== Source data ==

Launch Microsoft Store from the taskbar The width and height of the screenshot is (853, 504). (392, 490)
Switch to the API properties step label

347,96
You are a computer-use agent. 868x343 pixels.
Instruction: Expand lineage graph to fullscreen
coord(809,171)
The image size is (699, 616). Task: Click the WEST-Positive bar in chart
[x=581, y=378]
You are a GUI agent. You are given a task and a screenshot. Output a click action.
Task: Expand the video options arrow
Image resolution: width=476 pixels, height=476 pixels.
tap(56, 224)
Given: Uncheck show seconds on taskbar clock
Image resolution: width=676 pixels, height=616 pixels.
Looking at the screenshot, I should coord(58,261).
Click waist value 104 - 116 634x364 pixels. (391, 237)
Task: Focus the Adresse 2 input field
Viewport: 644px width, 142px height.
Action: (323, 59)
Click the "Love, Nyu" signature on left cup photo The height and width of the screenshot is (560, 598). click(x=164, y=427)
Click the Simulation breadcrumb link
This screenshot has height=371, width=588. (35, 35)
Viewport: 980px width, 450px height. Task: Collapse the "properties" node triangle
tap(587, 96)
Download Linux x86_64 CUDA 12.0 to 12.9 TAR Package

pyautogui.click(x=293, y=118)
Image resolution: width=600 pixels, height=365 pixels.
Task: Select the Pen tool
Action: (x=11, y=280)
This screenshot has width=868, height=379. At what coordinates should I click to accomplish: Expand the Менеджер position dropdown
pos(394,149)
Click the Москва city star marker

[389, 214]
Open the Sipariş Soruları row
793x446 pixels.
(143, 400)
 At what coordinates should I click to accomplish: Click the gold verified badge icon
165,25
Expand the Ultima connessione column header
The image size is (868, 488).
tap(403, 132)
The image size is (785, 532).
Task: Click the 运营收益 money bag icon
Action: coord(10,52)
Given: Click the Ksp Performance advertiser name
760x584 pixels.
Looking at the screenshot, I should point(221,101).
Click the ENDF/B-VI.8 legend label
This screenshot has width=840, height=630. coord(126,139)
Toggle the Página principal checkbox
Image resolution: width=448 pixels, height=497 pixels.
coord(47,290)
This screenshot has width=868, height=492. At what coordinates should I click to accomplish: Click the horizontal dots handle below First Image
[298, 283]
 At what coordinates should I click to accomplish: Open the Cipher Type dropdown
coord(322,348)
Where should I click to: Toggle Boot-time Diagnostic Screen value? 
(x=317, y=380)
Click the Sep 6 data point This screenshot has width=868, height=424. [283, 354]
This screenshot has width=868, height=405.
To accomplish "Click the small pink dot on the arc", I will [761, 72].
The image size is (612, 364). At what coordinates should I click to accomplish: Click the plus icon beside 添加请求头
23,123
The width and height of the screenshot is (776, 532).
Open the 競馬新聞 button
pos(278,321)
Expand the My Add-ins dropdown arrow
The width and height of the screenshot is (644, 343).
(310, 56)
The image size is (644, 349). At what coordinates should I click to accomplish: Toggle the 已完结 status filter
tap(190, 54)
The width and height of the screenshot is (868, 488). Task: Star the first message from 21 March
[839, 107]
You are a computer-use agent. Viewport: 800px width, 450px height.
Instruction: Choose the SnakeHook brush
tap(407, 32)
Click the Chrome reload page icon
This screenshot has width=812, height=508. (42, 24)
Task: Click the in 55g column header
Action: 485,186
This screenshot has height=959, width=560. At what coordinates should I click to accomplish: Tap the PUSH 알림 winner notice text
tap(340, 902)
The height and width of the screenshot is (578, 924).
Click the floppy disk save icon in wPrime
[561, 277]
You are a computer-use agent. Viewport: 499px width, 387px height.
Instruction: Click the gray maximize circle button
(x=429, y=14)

== Your instructions ==
Provide an exact transcription of every entry above.

== Final answer ==
Launch Microsoft Store from the taskbar The width and height of the screenshot is (853, 504). (392, 490)
Switch to the API properties step label

347,96
You are a computer-use agent. 868x343 pixels.
Instruction: Expand lineage graph to fullscreen
coord(809,171)
The image size is (699, 616). Task: Click the WEST-Positive bar in chart
[x=581, y=378]
You are a GUI agent. You are given a task and a screenshot. Output a click action.
Task: Expand the video options arrow
Image resolution: width=476 pixels, height=476 pixels.
tap(56, 224)
Given: Uncheck show seconds on taskbar clock
Image resolution: width=676 pixels, height=616 pixels.
Looking at the screenshot, I should coord(58,261).
Click waist value 104 - 116 634x364 pixels. (391, 237)
Task: Focus the Adresse 2 input field
Viewport: 644px width, 142px height.
Action: (323, 59)
Click the "Love, Nyu" signature on left cup photo The height and width of the screenshot is (560, 598). click(x=164, y=427)
Click the Simulation breadcrumb link
This screenshot has height=371, width=588. (35, 35)
Viewport: 980px width, 450px height. Task: Collapse the "properties" node triangle
tap(587, 96)
Download Linux x86_64 CUDA 12.0 to 12.9 TAR Package

pyautogui.click(x=293, y=118)
Image resolution: width=600 pixels, height=365 pixels.
Task: Select the Pen tool
Action: (x=11, y=280)
This screenshot has width=868, height=379. At what coordinates should I click to accomplish: Expand the Менеджер position dropdown
pos(394,149)
Click the Москва city star marker

[389, 214]
Open the Sipariş Soruları row
793x446 pixels.
(143, 400)
 At what coordinates should I click to accomplish: Click the gold verified badge icon
165,25
Expand the Ultima connessione column header
The image size is (868, 488).
tap(403, 132)
The image size is (785, 532).
Task: Click the 运营收益 money bag icon
Action: coord(10,52)
Given: Click the Ksp Performance advertiser name
760x584 pixels.
Looking at the screenshot, I should point(221,101).
Click the ENDF/B-VI.8 legend label
This screenshot has width=840, height=630. coord(126,139)
Toggle the Página principal checkbox
Image resolution: width=448 pixels, height=497 pixels.
coord(47,290)
This screenshot has width=868, height=492. At what coordinates should I click to accomplish: Click the horizontal dots handle below First Image
[298, 283]
 At what coordinates should I click to accomplish: Open the Cipher Type dropdown
coord(322,348)
Where should I click to: Toggle Boot-time Diagnostic Screen value? 
(x=317, y=380)
Click the Sep 6 data point This screenshot has width=868, height=424. [283, 354]
This screenshot has width=868, height=405.
To accomplish "Click the small pink dot on the arc", I will [761, 72].
The image size is (612, 364). At what coordinates should I click to accomplish: Click the plus icon beside 添加请求头
23,123
The width and height of the screenshot is (776, 532).
Open the 競馬新聞 button
pos(278,321)
Expand the My Add-ins dropdown arrow
The width and height of the screenshot is (644, 343).
(310, 56)
The image size is (644, 349). At what coordinates should I click to accomplish: Toggle the 已完结 status filter
tap(190, 54)
The width and height of the screenshot is (868, 488). Task: Star the first message from 21 March
[839, 107]
You are a computer-use agent. Viewport: 800px width, 450px height.
Instruction: Choose the SnakeHook brush
tap(407, 32)
Click the Chrome reload page icon
This screenshot has width=812, height=508. (42, 24)
Task: Click the in 55g column header
Action: 485,186
This screenshot has height=959, width=560. At what coordinates should I click to accomplish: Tap the PUSH 알림 winner notice text
tap(340, 902)
The height and width of the screenshot is (578, 924).
Click the floppy disk save icon in wPrime
[561, 277]
You are a computer-use agent. Viewport: 499px width, 387px height.
Instruction: Click the gray maximize circle button
(x=429, y=14)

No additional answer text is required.